By STEFAN MODRICH
Richmond’s Sonja Norwood began baking Christmas cookies and taking them to her coworkers at Alief Taylor High School two years ago.
What sets Norwood apart is her desire to shatter literal and metaphorical cookie cutter stereotypes, creating poignant portraits of African-American women like Megan Thee Stallion and colorful cultural tributes celebrating Dia de los Muertos or paying homage to Houston’s sports and music scenes.
“I honestly feel like I just started to find my cookie identity, if that’s a thing,” Norwood said. “Because I always knew, ‘OK, I can paint. I can draw.’ I was working with this new medium, but I was doing what everyone was doing. Like right now, everyone’s making pumpkins. ‘OK, you should be making pumpkin cookies.’ And you look at all these cookie eaters on Instagram and they’re all buying from the same cookie cutter — there are these trends, and we all just copy them. The cookie world is a whole subculture, and you would never think it would be that serious”
The single mother of two, currently in the midst of her 12th year as a high school science teacher, began her company as Wick’d Confections Candle Company, designing candles that look like cupcakes.
“One day I just saw people baking cookies on Instagram, and I decided I could do that,” Norwood said.

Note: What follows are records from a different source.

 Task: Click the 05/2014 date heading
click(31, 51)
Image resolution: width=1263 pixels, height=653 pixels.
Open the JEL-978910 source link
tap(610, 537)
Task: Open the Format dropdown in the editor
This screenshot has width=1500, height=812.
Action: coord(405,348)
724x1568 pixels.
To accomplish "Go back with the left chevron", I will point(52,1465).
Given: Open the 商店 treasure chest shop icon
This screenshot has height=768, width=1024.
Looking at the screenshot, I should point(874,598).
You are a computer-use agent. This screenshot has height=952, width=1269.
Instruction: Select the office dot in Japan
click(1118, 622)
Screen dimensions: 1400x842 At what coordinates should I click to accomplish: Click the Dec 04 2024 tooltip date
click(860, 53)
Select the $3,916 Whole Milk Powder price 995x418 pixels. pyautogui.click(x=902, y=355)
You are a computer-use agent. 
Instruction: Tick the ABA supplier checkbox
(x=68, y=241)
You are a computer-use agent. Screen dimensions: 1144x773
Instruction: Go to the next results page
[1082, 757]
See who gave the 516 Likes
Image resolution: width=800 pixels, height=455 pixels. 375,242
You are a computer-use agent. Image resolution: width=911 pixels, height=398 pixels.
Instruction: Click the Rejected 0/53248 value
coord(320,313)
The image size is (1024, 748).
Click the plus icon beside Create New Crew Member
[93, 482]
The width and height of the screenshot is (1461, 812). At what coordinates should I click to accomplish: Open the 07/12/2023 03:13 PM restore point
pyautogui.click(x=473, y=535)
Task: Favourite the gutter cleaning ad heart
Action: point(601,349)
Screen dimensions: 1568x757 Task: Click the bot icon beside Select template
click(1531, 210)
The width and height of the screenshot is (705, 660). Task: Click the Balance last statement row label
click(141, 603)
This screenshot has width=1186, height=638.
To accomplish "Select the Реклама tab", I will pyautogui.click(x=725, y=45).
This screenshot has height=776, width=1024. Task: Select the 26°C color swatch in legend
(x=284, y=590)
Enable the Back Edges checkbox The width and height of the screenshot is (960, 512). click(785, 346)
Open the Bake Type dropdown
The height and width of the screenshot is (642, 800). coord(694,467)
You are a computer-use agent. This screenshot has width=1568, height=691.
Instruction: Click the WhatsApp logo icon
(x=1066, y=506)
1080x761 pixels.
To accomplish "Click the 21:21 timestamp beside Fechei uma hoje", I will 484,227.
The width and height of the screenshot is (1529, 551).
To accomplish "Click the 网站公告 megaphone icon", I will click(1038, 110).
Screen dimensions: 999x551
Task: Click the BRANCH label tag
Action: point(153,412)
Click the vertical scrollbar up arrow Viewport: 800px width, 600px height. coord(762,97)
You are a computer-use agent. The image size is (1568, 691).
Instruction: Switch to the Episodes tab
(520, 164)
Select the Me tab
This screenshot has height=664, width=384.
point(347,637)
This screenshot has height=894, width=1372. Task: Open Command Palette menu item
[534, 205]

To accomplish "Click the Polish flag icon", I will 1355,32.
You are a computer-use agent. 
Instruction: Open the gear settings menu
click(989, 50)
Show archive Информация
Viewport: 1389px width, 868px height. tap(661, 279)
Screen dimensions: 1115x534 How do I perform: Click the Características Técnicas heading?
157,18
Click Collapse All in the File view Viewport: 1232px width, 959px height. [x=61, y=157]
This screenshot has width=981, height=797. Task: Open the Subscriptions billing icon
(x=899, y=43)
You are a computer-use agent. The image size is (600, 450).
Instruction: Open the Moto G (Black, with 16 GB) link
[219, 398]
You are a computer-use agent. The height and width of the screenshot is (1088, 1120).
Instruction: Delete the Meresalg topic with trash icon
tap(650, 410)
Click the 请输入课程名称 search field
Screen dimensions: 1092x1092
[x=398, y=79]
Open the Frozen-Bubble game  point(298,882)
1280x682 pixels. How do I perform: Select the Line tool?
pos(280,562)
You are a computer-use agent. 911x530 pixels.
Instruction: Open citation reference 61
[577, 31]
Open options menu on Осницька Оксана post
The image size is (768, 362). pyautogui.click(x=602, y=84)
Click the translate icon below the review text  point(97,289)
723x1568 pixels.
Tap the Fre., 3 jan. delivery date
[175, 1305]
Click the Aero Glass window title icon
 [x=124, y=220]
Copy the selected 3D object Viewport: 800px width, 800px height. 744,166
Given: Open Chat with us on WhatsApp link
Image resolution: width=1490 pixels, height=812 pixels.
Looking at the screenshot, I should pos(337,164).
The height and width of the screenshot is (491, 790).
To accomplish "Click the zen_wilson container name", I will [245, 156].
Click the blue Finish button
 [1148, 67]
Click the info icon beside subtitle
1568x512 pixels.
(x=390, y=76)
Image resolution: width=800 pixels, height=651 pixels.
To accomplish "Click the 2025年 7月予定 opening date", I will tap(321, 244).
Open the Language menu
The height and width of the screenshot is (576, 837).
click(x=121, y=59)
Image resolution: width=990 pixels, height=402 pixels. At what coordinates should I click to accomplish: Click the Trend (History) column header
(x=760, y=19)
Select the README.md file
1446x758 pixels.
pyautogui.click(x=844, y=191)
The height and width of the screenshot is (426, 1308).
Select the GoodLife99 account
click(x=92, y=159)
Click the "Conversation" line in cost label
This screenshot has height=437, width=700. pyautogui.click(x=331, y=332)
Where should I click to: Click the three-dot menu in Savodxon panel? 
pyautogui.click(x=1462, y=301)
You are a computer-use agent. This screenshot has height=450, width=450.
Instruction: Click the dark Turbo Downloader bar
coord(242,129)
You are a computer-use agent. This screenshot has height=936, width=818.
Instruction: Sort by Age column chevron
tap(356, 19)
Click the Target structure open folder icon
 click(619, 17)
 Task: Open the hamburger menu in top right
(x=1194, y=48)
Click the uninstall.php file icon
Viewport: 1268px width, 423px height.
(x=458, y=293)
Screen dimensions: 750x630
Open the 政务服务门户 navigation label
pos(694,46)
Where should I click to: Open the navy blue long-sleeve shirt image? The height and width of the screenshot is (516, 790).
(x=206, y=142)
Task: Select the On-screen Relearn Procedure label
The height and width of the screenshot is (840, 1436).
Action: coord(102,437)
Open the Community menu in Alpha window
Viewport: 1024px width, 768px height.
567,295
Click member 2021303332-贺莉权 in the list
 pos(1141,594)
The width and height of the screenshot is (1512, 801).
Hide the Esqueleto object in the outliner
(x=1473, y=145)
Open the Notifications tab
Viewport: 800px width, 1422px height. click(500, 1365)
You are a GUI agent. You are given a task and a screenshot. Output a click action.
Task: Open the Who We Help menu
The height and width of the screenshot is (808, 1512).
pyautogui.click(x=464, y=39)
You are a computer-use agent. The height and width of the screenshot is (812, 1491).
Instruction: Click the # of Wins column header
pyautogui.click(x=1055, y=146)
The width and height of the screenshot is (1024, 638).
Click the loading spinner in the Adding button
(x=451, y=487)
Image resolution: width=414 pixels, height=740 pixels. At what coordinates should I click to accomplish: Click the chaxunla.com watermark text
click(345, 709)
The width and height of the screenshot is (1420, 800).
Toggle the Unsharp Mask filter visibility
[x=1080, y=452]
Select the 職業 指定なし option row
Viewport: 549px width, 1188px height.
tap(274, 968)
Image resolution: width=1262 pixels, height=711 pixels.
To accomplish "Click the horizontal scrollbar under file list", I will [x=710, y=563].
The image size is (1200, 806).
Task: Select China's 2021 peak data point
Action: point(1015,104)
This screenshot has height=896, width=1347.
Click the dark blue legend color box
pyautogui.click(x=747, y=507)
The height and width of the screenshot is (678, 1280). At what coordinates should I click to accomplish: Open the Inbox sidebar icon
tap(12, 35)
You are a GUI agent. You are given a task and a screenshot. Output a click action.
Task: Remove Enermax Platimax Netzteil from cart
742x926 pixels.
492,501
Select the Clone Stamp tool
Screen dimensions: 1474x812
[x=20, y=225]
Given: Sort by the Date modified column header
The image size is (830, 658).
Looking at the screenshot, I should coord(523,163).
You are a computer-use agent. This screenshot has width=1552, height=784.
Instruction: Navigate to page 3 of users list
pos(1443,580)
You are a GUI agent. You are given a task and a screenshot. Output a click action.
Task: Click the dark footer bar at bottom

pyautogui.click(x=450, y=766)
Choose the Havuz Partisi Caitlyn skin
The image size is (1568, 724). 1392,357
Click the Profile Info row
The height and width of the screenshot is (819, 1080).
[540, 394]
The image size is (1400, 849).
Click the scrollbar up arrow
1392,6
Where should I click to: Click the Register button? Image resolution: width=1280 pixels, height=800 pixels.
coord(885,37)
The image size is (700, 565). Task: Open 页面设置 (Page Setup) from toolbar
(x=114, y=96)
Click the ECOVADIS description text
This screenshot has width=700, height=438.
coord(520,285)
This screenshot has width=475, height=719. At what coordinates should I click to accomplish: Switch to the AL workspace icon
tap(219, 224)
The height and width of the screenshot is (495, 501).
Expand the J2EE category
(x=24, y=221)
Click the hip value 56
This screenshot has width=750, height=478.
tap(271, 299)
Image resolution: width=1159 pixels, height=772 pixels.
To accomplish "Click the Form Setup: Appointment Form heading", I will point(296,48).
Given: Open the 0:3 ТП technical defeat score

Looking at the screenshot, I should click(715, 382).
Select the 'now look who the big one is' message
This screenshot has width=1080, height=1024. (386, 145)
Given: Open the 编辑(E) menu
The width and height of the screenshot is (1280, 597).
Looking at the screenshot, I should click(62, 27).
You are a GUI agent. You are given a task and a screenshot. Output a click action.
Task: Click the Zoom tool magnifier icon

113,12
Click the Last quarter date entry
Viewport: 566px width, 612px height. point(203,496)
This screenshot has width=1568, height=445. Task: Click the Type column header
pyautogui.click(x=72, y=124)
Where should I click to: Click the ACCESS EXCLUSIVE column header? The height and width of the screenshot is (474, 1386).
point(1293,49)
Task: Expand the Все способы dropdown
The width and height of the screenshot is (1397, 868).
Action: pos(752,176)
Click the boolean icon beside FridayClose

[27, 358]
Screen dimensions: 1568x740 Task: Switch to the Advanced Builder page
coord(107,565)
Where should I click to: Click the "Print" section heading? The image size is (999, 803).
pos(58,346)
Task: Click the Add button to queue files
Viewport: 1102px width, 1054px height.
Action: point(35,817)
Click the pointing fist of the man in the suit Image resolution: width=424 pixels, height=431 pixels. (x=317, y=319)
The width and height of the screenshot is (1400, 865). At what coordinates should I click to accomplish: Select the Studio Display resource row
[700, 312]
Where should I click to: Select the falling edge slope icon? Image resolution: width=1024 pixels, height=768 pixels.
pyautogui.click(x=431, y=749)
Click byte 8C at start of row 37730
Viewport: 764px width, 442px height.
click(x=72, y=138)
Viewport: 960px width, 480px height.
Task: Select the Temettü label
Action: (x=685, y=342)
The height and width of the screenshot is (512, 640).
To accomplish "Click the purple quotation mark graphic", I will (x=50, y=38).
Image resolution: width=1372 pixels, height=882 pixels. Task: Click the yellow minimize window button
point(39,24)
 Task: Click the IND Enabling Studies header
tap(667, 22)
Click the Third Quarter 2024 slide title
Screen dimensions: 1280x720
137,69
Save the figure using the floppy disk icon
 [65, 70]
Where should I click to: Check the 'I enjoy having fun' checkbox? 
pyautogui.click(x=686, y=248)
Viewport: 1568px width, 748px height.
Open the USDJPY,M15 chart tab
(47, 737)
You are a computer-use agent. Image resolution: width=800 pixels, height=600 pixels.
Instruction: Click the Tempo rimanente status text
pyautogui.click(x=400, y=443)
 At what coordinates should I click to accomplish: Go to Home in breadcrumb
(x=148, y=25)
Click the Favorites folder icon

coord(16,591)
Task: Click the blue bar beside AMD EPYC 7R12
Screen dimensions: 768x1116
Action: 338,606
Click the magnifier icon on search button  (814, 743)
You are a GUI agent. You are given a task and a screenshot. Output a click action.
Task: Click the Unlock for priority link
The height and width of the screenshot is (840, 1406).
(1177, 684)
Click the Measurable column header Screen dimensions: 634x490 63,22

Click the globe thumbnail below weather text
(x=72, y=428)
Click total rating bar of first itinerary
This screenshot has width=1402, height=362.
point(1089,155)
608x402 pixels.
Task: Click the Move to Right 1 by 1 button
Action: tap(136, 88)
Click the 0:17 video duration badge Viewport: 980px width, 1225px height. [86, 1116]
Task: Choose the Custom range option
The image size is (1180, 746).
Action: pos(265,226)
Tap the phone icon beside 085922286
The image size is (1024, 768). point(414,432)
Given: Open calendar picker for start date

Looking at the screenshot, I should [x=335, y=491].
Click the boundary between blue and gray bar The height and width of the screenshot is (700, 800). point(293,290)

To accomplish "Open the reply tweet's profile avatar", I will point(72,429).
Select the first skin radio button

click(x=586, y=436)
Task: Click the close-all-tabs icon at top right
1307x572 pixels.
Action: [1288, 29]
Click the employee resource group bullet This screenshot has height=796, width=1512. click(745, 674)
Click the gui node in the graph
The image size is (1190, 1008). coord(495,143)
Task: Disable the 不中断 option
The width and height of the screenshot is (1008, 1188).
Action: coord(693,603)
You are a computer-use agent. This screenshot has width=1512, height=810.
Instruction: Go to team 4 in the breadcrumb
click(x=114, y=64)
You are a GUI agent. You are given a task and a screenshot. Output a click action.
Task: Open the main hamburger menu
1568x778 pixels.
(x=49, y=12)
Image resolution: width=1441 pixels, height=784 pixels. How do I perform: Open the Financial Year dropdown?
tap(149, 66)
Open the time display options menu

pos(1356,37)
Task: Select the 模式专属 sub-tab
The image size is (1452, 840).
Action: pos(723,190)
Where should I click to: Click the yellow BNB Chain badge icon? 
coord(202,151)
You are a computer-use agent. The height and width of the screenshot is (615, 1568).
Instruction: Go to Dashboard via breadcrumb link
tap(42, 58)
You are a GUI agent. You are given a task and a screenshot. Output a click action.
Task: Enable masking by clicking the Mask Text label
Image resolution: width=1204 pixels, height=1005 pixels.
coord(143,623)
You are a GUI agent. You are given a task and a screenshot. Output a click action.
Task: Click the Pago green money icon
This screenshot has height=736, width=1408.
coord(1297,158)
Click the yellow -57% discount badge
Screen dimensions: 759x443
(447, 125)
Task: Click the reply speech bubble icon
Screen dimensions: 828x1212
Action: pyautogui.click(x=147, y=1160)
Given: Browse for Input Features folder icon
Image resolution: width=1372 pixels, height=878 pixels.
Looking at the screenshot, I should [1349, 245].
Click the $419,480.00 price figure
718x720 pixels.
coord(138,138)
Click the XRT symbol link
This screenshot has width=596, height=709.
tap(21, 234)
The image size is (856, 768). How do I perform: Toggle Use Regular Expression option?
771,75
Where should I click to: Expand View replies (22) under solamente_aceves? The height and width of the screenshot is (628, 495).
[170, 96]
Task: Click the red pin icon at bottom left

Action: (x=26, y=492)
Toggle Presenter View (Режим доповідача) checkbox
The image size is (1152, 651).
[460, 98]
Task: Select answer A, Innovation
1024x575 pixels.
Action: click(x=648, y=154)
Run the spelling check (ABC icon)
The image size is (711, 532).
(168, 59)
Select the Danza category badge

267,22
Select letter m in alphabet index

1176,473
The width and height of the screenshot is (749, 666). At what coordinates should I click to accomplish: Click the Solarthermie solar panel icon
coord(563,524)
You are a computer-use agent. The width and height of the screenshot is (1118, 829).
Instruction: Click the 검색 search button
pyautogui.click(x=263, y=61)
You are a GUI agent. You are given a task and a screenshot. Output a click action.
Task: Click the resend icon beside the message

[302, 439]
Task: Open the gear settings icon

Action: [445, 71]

She said she saw her daughter’s teacher on the “Christmas Cookie Challenge” years ago, and so Norwood set out to apply to be casted on the show.
The interviews with Food Network were conducted via Zoom even before the COVID-19 pandemic, Norwood said.
She flew to New Orleans for the filming of the show, which she said was a different experience because of the pandemic.
“Anytime we weren’t on camera, we had masks on,” Norwood said. “We stayed away from each other, did all the social distancing. We had 90 minutes to complete the first challenge, and then they eliminated two people, and then they completed the second challenge and picked a winner.
“It was surreal, it was so interesting, when we first got to the lot, it didn’t seem like anything special. But we walked in there, and it was like a Christmas wonderland.”
While 90 minutes might seem like plenty of time for a host of cookies or baked goods, those who are familiar with the world of specialty baking like Norwood are used to spending hours or even days at a time constructing and carefully designing intricately detailed portraits or other artsy concepts.
“From start to finish, making the dough, making the icing, decorating the cookie, baking the cookie, we had 90 minutes to do it,” Norwood said. “It’s really a crazy challenge. It makes you try to be efficient. The painting that I (normally) do was not going to happen, because it can take hours to dry. So it makes you think of strategies that are fast but effective.”
Norwood insists that while the portrait cookie is her specialty and her preferred craft, she often reminds friends and colleagues she cannot take last-minute requests for such a labor intensive project and will likely do more cookies that are easier to mass-produce in a typical order.
“People all the time will ask me on a Friday, ‘Can you make this for me for Saturday?’ because they don’t understand everything that’s involved in it,” Norwood said. “I don’t have the time, and I would rather turn it down than try to take that order.”
She still has to balance being a mother and a biology teacher on top of managing her growing business.
“I can’t make cookies all day,” Norwood said. “One of my daughters is in Lamar Consolidated ISD and she’s doing virtual learning, and the other one is 4, so she does what she wants.”
Norwood still bakes her cookies at home, and because she’s mostly been fulfilling orders online for people she knows, she’s enjoyed the small community that has been supporting her in Richmond.
She also continues to take virtual classes on Facebook or Instagram to learn from other bakers, and said post-pandemic she hopes to offer in-person classes in addition to the virtual classes she’s planning to offer.
Norwood encourages aspiring cookie artists or any artisans or craftspeople to research and keep practicing their craft. She said she would advise people entering her field to not be a “jack-of-all trades and master of none.”
“I don’t like when people don’t really try to master those skills,” Norwood said. “They just slap it together, and you can tell when it’s slapped together. I would just say to study. I still feel like I’m learning. I would like to make sure I have something to teach, something you can take away from it. I feel like I have to master things before I start teaching.”